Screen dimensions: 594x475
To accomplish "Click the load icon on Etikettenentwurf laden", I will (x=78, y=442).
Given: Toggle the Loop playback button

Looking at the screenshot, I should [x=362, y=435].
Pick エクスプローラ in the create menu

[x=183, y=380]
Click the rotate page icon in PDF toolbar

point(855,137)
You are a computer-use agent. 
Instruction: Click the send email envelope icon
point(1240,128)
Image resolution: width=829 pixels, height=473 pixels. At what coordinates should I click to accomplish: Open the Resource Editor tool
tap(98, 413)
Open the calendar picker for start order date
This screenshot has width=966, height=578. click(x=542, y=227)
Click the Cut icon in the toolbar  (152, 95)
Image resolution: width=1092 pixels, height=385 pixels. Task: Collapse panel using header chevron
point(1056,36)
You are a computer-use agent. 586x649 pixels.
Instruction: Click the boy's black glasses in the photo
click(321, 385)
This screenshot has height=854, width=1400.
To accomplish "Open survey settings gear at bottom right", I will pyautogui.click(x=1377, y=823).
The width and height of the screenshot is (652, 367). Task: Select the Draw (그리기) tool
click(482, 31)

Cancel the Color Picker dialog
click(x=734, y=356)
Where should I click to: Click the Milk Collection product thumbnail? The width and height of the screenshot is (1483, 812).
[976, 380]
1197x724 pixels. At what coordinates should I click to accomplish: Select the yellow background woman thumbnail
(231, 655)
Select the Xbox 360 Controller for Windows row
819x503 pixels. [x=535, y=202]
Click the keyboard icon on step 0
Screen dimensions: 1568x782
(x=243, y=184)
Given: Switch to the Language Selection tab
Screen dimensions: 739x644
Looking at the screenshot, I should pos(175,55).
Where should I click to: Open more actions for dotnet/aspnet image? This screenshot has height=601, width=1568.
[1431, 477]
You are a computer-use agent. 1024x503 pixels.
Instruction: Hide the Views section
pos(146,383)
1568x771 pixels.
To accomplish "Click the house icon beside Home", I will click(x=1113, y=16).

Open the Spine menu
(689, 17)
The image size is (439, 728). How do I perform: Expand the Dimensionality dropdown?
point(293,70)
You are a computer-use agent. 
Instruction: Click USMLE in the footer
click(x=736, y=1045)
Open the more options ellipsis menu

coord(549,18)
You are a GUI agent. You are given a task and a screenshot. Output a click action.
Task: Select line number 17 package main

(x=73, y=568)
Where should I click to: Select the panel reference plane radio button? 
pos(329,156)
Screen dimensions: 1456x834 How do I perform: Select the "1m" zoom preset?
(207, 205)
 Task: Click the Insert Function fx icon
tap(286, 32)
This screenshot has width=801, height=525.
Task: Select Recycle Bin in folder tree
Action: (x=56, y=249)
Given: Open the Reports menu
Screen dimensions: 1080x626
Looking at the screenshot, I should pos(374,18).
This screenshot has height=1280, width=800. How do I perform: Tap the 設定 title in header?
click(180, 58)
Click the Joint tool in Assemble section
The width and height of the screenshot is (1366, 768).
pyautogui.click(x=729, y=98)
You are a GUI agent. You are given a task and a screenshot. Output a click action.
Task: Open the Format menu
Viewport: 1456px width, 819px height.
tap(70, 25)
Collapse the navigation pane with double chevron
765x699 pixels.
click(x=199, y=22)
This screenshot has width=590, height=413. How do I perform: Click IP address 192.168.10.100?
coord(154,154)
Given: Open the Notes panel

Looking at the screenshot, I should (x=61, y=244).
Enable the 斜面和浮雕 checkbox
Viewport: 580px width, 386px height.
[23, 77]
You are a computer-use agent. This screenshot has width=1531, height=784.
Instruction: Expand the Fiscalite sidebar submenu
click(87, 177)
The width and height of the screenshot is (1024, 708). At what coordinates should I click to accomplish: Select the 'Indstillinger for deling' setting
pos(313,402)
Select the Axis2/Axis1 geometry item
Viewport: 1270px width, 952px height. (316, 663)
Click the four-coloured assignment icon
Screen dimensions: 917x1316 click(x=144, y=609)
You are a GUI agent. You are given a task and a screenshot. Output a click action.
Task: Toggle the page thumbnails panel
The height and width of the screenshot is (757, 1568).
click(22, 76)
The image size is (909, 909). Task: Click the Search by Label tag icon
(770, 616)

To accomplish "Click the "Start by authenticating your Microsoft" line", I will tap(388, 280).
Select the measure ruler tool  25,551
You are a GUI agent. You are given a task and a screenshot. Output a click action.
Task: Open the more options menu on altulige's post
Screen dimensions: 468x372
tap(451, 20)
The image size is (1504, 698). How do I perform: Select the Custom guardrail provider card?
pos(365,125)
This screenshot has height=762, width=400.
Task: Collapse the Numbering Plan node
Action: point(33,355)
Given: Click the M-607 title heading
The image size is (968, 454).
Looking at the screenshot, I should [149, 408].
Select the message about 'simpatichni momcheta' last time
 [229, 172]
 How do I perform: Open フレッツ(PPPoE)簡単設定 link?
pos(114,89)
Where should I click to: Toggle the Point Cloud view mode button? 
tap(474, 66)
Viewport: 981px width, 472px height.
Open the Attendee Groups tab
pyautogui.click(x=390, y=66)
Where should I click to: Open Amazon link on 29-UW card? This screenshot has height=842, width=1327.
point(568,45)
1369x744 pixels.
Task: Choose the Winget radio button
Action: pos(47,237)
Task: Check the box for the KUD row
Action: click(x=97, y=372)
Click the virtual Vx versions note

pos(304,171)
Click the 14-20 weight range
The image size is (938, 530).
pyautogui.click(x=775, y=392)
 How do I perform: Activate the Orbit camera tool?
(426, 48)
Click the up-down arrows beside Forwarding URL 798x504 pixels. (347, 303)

> [WHAT YOU ARE ASKED TO DO]: Please revise the listing above, changing every "Attendee Groups" to "Participant Groups" and keeping everything else the same.

> [EXERCISE RESULT]:
Screen dimensions: 594x475
To accomplish "Click the load icon on Etikettenentwurf laden", I will (x=78, y=442).
Given: Toggle the Loop playback button

Looking at the screenshot, I should [x=362, y=435].
Pick エクスプローラ in the create menu

[x=183, y=380]
Click the rotate page icon in PDF toolbar

point(855,137)
You are a computer-use agent. 
Instruction: Click the send email envelope icon
point(1240,128)
Image resolution: width=829 pixels, height=473 pixels. At what coordinates should I click to accomplish: Open the Resource Editor tool
tap(98, 413)
Open the calendar picker for start order date
This screenshot has width=966, height=578. click(x=542, y=227)
Click the Cut icon in the toolbar  (152, 95)
Image resolution: width=1092 pixels, height=385 pixels. Task: Collapse panel using header chevron
point(1056,36)
You are a computer-use agent. 586x649 pixels.
Instruction: Click the boy's black glasses in the photo
click(321, 385)
This screenshot has height=854, width=1400.
To accomplish "Open survey settings gear at bottom right", I will pyautogui.click(x=1377, y=823).
The width and height of the screenshot is (652, 367). Task: Select the Draw (그리기) tool
click(482, 31)

Cancel the Color Picker dialog
click(x=734, y=356)
Where should I click to: Click the Milk Collection product thumbnail? The width and height of the screenshot is (1483, 812).
[976, 380]
1197x724 pixels. At what coordinates should I click to accomplish: Select the yellow background woman thumbnail
(231, 655)
Select the Xbox 360 Controller for Windows row
819x503 pixels. [x=535, y=202]
Click the keyboard icon on step 0
Screen dimensions: 1568x782
(x=243, y=184)
Given: Switch to the Language Selection tab
Screen dimensions: 739x644
Looking at the screenshot, I should pos(175,55).
Where should I click to: Open more actions for dotnet/aspnet image? This screenshot has height=601, width=1568.
[1431, 477]
You are a computer-use agent. 1024x503 pixels.
Instruction: Hide the Views section
pos(146,383)
1568x771 pixels.
To accomplish "Click the house icon beside Home", I will click(x=1113, y=16).

Open the Spine menu
(689, 17)
The image size is (439, 728). How do I perform: Expand the Dimensionality dropdown?
point(293,70)
You are a computer-use agent. 
Instruction: Click USMLE in the footer
click(x=736, y=1045)
Open the more options ellipsis menu

coord(549,18)
You are a GUI agent. You are given a task and a screenshot. Output a click action.
Task: Select line number 17 package main

(x=73, y=568)
Where should I click to: Select the panel reference plane radio button? 
pos(329,156)
Screen dimensions: 1456x834 How do I perform: Select the "1m" zoom preset?
(207, 205)
 Task: Click the Insert Function fx icon
tap(286, 32)
This screenshot has width=801, height=525.
Task: Select Recycle Bin in folder tree
Action: (x=56, y=249)
Given: Open the Reports menu
Screen dimensions: 1080x626
Looking at the screenshot, I should pos(374,18).
This screenshot has height=1280, width=800. How do I perform: Tap the 設定 title in header?
click(180, 58)
Click the Joint tool in Assemble section
The width and height of the screenshot is (1366, 768).
pyautogui.click(x=729, y=98)
You are a GUI agent. You are given a task and a screenshot. Output a click action.
Task: Open the Format menu
Viewport: 1456px width, 819px height.
tap(70, 25)
Collapse the navigation pane with double chevron
765x699 pixels.
click(x=199, y=22)
This screenshot has width=590, height=413. How do I perform: Click IP address 192.168.10.100?
coord(154,154)
Given: Open the Notes panel

Looking at the screenshot, I should (x=61, y=244).
Enable the 斜面和浮雕 checkbox
Viewport: 580px width, 386px height.
[23, 77]
You are a computer-use agent. This screenshot has width=1531, height=784.
Instruction: Expand the Fiscalite sidebar submenu
click(87, 177)
The width and height of the screenshot is (1024, 708). At what coordinates should I click to accomplish: Select the 'Indstillinger for deling' setting
pos(313,402)
Select the Axis2/Axis1 geometry item
Viewport: 1270px width, 952px height. (316, 663)
Click the four-coloured assignment icon
Screen dimensions: 917x1316 click(x=144, y=609)
You are a GUI agent. You are given a task and a screenshot. Output a click action.
Task: Toggle the page thumbnails panel
The height and width of the screenshot is (757, 1568).
click(22, 76)
The image size is (909, 909). Task: Click the Search by Label tag icon
(770, 616)

To accomplish "Click the "Start by authenticating your Microsoft" line", I will tap(388, 280).
Select the measure ruler tool  25,551
You are a GUI agent. You are given a task and a screenshot. Output a click action.
Task: Open the more options menu on altulige's post
Screen dimensions: 468x372
tap(451, 20)
The image size is (1504, 698). How do I perform: Select the Custom guardrail provider card?
pos(365,125)
This screenshot has height=762, width=400.
Task: Collapse the Numbering Plan node
Action: point(33,355)
Given: Click the M-607 title heading
The image size is (968, 454).
Looking at the screenshot, I should [149, 408].
Select the message about 'simpatichni momcheta' last time
 [229, 172]
 How do I perform: Open フレッツ(PPPoE)簡単設定 link?
pos(114,89)
Where should I click to: Toggle the Point Cloud view mode button? 
tap(474, 66)
Viewport: 981px width, 472px height.
Open the Participant Groups tab
pyautogui.click(x=390, y=66)
Where should I click to: Open Amazon link on 29-UW card? This screenshot has height=842, width=1327.
point(568,45)
1369x744 pixels.
Task: Choose the Winget radio button
Action: pos(47,237)
Task: Check the box for the KUD row
Action: click(x=97, y=372)
Click the virtual Vx versions note

pos(304,171)
Click the 14-20 weight range
The image size is (938, 530).
pyautogui.click(x=775, y=392)
 How do I perform: Activate the Orbit camera tool?
(426, 48)
Click the up-down arrows beside Forwarding URL 798x504 pixels. (347, 303)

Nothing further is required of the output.